Selain Faishol Suudi, hearing Komisi D DPRD Sidoarjo juga dihadiri oleh Laila Qomariyah. Perempuan itu adalah guru seni dan budaya di SMPN 3 Sidoarjo. Tapi, ijazahnya adalah ijazah S-1 bahasa Jawa.

Laila bercerita. Saat dirinya mendaftar Pendidikan Profesi Guru (PPG), tidak ada formasi untuk S-1 guru bahasa Jawa. Namun, dia bisa mengikuti formasi guru S-1 Seni dan Budaya karena dianggap serumpun. Dia pun akhirnya mengikuti PPG dan dinyatakan lulus.

Masalah muncul saat proses pencairan tunjangan profesi pendidik. Sebab, ternyata ijazah pendidikan S-1 Lailah Qomariah dengan lulusan PPG tidak linear. Ijazah bahasa Jawa, tapi sertifikat PPG-nya seni dan budaya.

”Saya berharap mendapatkan solusi atas persoalan ini,” ungkap Laila kepada Ketua Komisi D DPRD Sidoarjo Dhamroni Chudlori.

* _TUGAS ANDA_
• a. Salin bagian teks tentang guru SMPN 3 Sidoarjo, mulai dari "Masalah muncul saat" dan terus sampai "Sidoarjo Dhamroni Chudlori.".
• b. Jawab pertanyaan berikut berdasarkan teks tentang guru SMPN 3 Sidoarjo.
(i) Mata pelajaran apa yang diajarkan Laila Qomariyah di SMPN 3 Sidoarjo?
(ii) Formasi apa yang tidak tersedia saat Laila mendaftar PPG?
(iii) Siapa Ketua Komisi D DPRD Sidoarjo?

* _DATA MENTAH_
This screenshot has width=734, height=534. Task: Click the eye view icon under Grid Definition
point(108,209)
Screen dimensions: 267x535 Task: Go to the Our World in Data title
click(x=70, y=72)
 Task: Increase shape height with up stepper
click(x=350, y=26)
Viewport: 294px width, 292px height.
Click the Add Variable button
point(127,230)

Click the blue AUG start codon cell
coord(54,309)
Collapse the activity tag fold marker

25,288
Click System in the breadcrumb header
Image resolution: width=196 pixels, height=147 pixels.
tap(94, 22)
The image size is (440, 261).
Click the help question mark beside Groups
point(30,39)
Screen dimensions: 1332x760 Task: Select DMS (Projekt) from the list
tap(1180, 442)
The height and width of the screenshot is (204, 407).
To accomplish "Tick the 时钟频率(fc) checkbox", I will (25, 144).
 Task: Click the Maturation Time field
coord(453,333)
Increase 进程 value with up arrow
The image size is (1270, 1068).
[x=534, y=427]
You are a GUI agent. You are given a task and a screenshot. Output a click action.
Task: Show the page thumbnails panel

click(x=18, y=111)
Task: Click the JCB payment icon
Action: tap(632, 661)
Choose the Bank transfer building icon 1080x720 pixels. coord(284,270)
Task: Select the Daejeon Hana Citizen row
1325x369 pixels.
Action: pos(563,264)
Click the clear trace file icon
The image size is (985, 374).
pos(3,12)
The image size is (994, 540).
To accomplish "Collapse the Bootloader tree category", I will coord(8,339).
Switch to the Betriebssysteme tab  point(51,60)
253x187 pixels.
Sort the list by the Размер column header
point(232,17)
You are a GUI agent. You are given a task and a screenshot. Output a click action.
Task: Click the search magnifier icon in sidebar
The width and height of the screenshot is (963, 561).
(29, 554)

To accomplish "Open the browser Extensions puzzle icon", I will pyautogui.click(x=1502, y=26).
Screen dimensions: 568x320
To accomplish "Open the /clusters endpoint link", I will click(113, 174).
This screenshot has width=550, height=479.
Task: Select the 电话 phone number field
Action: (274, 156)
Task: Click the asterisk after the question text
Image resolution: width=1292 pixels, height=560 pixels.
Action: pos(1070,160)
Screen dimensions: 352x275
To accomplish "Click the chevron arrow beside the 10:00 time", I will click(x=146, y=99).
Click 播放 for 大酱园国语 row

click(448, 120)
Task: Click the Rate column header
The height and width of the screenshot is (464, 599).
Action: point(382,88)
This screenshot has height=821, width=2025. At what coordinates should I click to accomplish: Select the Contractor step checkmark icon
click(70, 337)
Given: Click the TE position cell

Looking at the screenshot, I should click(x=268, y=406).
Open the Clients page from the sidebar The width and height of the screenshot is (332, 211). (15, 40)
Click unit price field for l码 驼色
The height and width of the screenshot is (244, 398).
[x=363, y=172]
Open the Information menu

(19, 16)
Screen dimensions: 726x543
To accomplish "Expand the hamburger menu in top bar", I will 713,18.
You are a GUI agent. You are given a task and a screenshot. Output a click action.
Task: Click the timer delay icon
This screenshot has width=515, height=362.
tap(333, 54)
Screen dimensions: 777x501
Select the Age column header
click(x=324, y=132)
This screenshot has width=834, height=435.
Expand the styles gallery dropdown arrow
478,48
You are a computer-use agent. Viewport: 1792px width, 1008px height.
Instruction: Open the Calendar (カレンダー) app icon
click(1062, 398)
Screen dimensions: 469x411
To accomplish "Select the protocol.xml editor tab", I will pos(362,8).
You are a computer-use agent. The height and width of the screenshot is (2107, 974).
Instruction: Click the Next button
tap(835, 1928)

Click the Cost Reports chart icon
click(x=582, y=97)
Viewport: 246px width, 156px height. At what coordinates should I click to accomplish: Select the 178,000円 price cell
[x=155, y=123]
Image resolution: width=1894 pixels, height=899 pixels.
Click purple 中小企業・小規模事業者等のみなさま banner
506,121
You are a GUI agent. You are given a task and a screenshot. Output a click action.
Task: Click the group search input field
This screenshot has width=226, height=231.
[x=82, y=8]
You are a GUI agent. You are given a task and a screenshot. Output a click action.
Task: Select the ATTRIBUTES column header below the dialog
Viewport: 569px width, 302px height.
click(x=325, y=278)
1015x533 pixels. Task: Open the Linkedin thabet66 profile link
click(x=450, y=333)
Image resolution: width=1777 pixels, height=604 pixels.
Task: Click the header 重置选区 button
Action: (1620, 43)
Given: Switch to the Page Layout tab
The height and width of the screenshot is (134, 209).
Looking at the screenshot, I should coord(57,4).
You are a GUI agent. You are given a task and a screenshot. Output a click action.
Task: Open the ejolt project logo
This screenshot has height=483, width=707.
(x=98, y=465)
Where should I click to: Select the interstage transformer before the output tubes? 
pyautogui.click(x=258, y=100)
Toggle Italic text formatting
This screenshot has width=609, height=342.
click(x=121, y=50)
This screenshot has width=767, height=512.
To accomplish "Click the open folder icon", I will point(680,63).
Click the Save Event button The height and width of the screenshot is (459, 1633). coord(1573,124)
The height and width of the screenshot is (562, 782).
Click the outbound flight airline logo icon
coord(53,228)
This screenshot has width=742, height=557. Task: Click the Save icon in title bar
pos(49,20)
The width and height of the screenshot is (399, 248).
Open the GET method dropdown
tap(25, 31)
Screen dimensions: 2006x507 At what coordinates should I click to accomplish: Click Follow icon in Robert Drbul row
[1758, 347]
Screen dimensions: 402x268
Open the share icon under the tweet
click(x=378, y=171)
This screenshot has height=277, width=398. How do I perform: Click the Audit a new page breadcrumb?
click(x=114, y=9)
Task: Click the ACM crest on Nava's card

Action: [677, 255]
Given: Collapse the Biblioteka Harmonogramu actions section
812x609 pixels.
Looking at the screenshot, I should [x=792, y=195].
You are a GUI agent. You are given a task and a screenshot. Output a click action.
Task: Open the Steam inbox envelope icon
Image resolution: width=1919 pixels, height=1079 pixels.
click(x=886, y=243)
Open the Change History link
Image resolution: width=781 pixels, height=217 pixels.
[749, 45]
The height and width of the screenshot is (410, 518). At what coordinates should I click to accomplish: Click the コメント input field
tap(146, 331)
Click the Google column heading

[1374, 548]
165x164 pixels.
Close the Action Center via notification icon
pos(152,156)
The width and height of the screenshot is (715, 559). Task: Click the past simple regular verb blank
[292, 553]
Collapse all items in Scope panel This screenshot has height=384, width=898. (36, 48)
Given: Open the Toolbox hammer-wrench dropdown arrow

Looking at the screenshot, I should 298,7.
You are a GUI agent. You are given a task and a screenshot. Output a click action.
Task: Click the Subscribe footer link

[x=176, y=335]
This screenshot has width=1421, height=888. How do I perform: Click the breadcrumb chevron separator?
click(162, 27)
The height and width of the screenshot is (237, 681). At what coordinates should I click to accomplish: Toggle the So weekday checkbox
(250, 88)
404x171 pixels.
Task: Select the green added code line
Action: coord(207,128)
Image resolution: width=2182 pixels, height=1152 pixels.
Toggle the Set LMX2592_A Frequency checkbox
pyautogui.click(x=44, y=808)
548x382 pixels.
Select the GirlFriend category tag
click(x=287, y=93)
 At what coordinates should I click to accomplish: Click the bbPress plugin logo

* _HASIL PER TUGAS_
• a.
Masalah muncul saat proses pencairan tunjangan profesi pendidik. Sebab, ternyata ijazah pendidikan S-1 Lailah Qomariah dengan lulusan PPG tidak linear. Ijazah bahasa Jawa, tapi sertifikat PPG-nya seni dan budaya.

”Saya berharap mendapatkan solusi atas persoalan ini,” ungkap Laila kepada Ketua Komisi D DPRD Sidoarjo Dhamroni Chudlori.

• b.
(i) Seni dan budaya.
(ii) Formasi untuk S-1 guru bahasa Jawa.
(iii) Dhamroni Chudlori.